In a message dated 2/18/2002 8:56:36 AM Central Standard Time,
geoff.hayward@educational-studies.oxford.ac.uk writes:
> We are
> approaching this largely using a sociocultural lens and trying to develop
> ideas about learner identity. Ultimately, we hope, through working with
> both
> business firms and teachers, to be able to provide advice both to policy
> makers and suggestions for practice for practitioners in schools and
> universities, and HR professionals in companies, struggling to 'deliver'
> this stuff about more sensible models and pedagogies.
>
I work with severely emtionally disturbed adolescents and the great motivator
for many of them is work, it provides stability and a sense of worth. In
running the gamit at level of impairment from extremly brain damaged to mild
obsessive compulsive disorder it is pretty tough to predict success at the
job. One girl who is 17 has never set foot in our school and yet has held
the same job for six months. Other students who won't step foot in our
school are just as afraid to enter any other public setting.

→ DATA SECTION
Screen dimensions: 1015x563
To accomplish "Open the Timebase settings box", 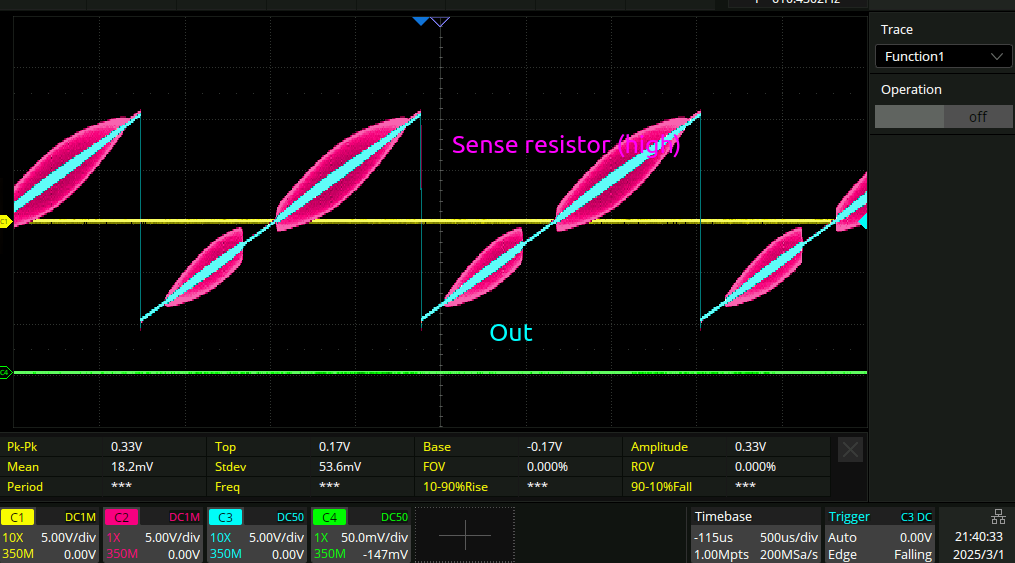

→ WORK TO COMPLETE
1/ According to the email about work and emotionally disturbed adolescents, how long has the 17-year-old girl held the same job?
2/ Carry the email about work and emotionally disturbed adolescents forward from its last sentence, in the same voice.
The material plays no part in what is asked here.

→ RESPONSES TO THE TASKS
1/ She has held the same job for six months.

2/
I certainly could go on but the reason I bring up level of impairment is that
early on in Vygotsky's "Crisis in Psychology" he mentions how a methodology
should build from the clinical study of abnormal human behavior and move to
the mature adult stage. I agree that being able to understand the motivation
and self-drivenness of the people I work with could provide a firm foundation
for understand all of human consciousness.
Much of what is to be understood about helping the disabled succeed in the
world of work can be found in the rehabilitative journals.
?What can unite this policy side of where to direct resources with its slow
moving agendas and the practice aspect of service that needs flexibility in
order to operate within an open system?